980 F.2d 733
NOTICE: Seventh Circuit Rule 53(b)(2) states unpublished orders shall not be cited or used as precedent except to support a claim of res judicata, collateral estoppel or law of the case in any federal court within the circuit.
Robert DOUGALL, Plaintiff/Appellant,
v.
RYDER SYSTEM, INC., and Ryder Distribution Resources, Inc.,
Defendants/Appellees.
No. 90-2783.
United States Court of Appeals, Seventh Circuit.
Submitted Oct. 22, 1992.*
Decided Dec. 3, 1992.
Before COFFEY, and EASTERBROOK, Circuit Judges, and WOOD, JR., Senior Circuit Judge.
ORDER
Plaintiff Robert Dougall sued his former employer under the Age Discrimination in Employment Act ("ADEA"), 29 U.S.C. § 626, and the Employee Retirement Income Security Act ("ERISA"), 29 U.S.C. § 1140. He appeals the district court's denial of his motion for judgment notwithstanding the verdict, or alternatively, for a new trial relating to the ADEA claim. Fed.R.Civ.P. 50(b); 59(a). We affirm.
Background
Dougall filed a lawsuit in the United States District Court for the Western District of Wisconsin in March 1989, claiming that his employer, Ryder System, Inc. ("Ryder"), had fired him because of his age. The district court dismissed Dougall's ERISA claim at the close of Dougall's evidence. The ADEA claim was submitted to a jury.

- _RECORDS_:
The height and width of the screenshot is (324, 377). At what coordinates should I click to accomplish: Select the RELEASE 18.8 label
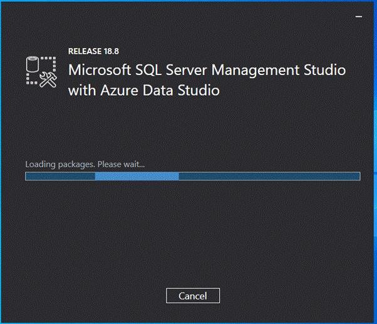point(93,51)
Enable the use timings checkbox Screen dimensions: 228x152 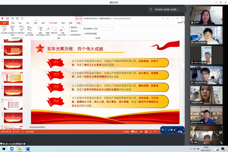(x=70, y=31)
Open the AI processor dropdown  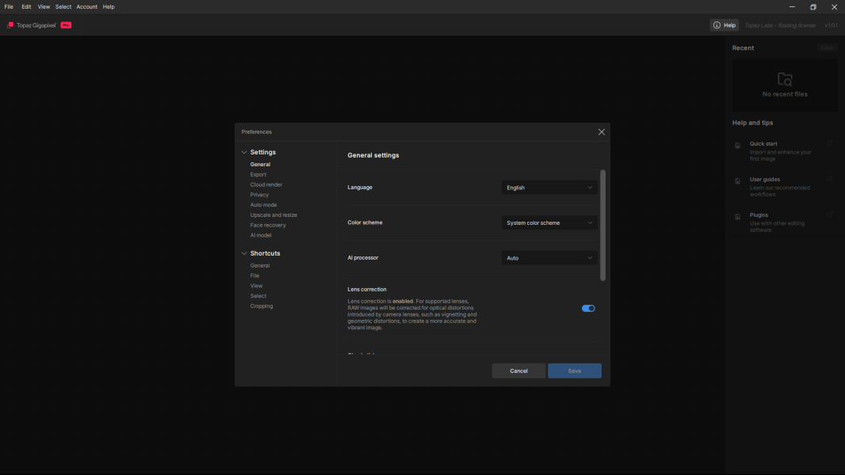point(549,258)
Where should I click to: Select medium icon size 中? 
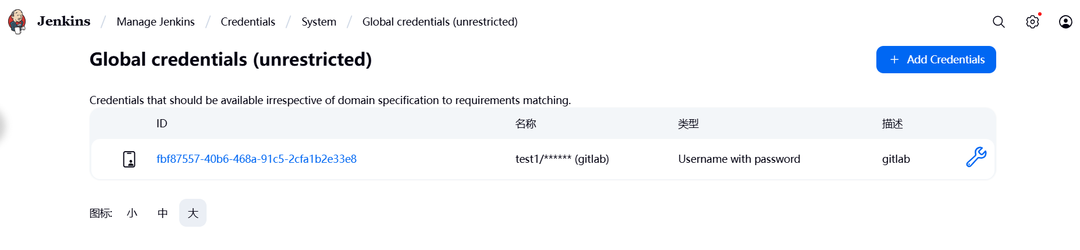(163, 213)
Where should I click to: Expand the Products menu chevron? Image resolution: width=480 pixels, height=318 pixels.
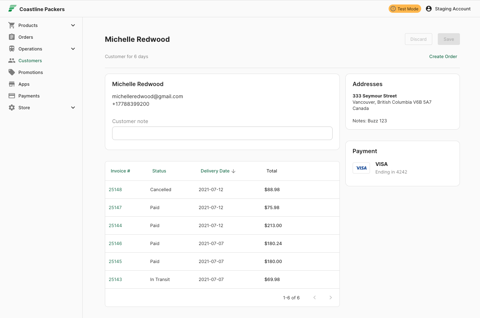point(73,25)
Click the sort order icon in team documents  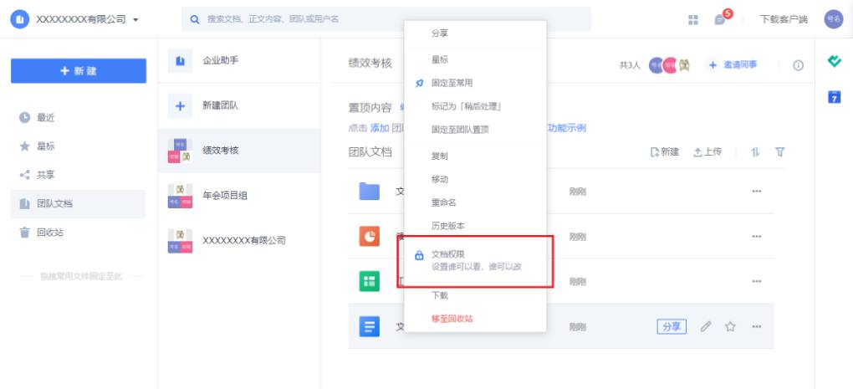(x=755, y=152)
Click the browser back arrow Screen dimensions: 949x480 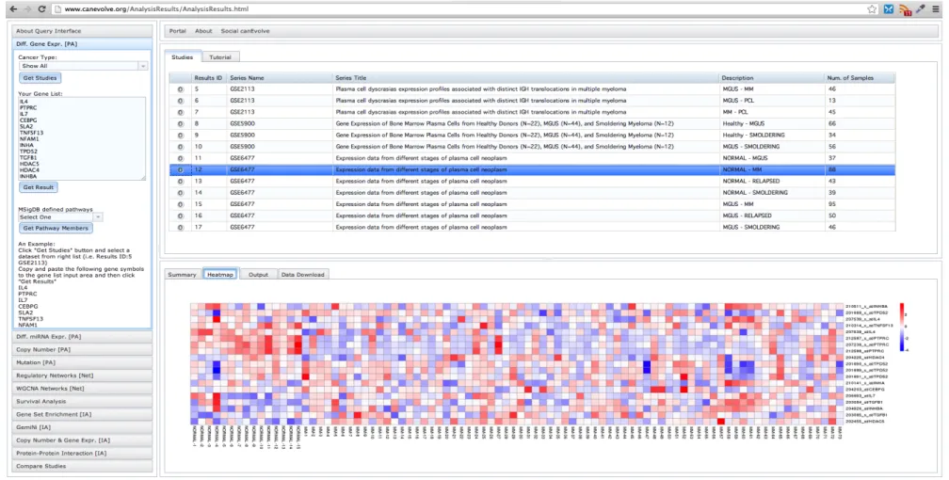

--

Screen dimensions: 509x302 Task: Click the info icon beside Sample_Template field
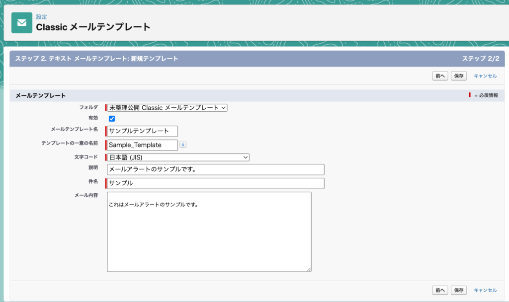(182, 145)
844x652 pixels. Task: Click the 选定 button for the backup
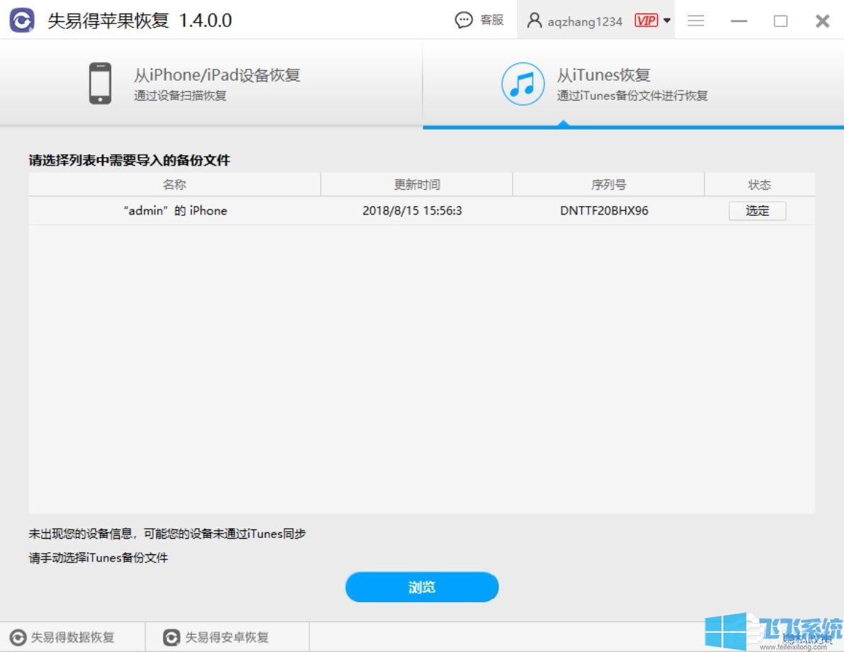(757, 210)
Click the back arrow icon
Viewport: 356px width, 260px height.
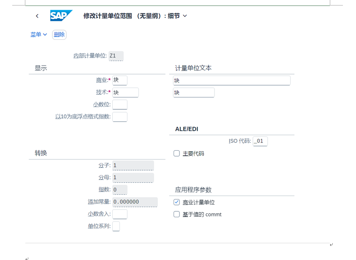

--

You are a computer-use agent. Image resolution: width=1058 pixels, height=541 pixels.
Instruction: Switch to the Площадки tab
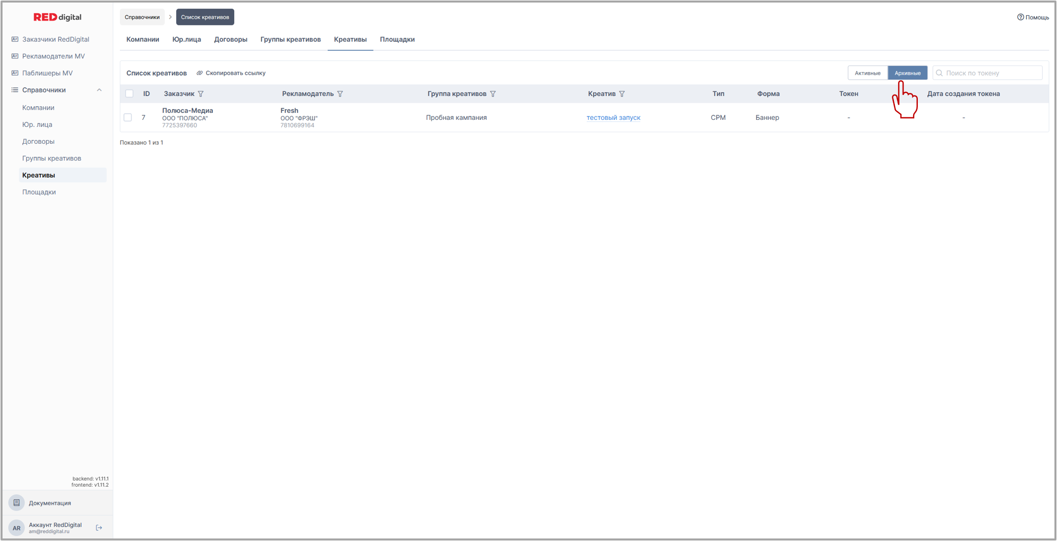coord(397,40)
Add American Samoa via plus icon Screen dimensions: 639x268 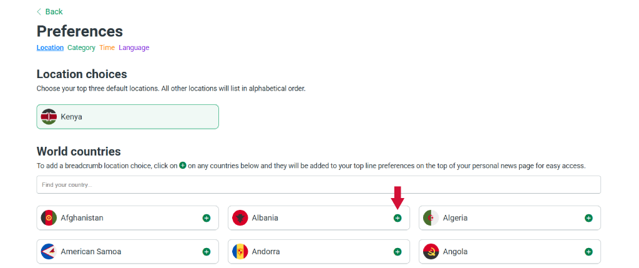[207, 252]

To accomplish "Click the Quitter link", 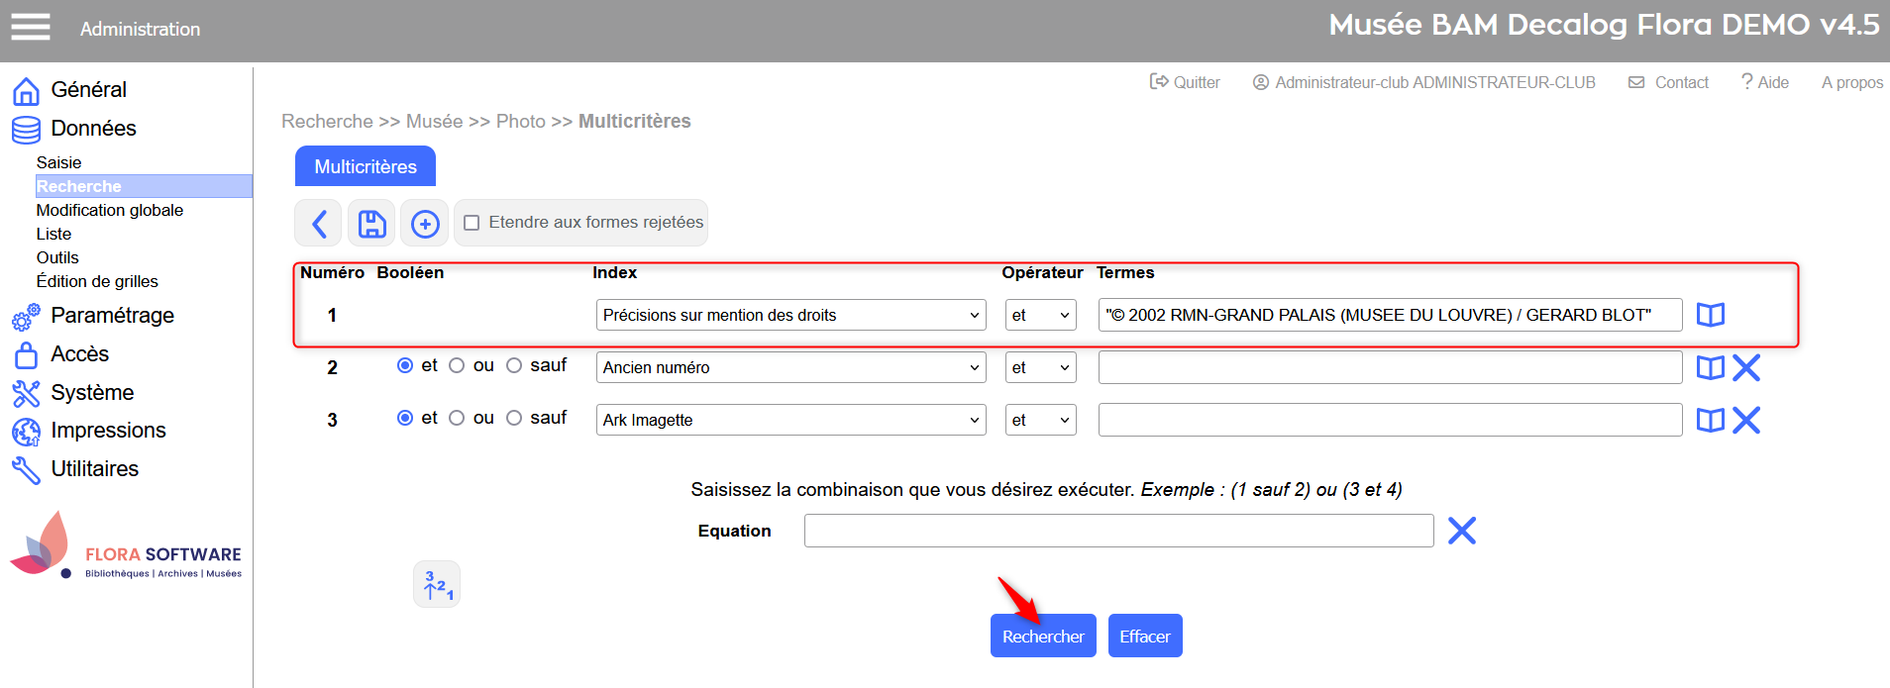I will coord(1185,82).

- _WHAT THE TASK ASKS_:
Continue the court order in Dougall's age discrimination appeal from its final sentence.

- _RESPONSE TO THIS TASK_:
The jury rendered a verdict in favor of Ryder, finding that Dougall's age had not played a determinative role in Dougall's dismissal. Following the adverse jury verdict, Dougall, through his attorney, moved for judgment notwithstanding the verdict or, alternatively, for a new trial. Judge Crabb denied Dougall's motion in an order entered July 13, 1990.
On August 1, 1990, Judge Crabb received a personal letter from Dougall, which Dougall had characterized as a "Motion to appeal the decision handed down on the 11th day of July, 1990, and that a new trial be granted for the following reasons." In the letter, which Dougall failed to send to Ryder or its counsel, Dougall alleged for the first time that several of Ryder's witnesses had given perjured testimony at trial. Judge Crabb refused to consider Dougall's letter because doing so would have interfered with the relationship between Dougall and his attorney, and would have constituted an improper ex parte communication. On August 10, 1990, Dougall filed a timely notice of appeal.
Discussion
Dougall contends the district court erred in refusing to set aside the jury verdict rendered in favor of Ryder on his ADEA claim. His brief consists of a smorgasbord of vague allegations of perjury that allegedly transpired during trial.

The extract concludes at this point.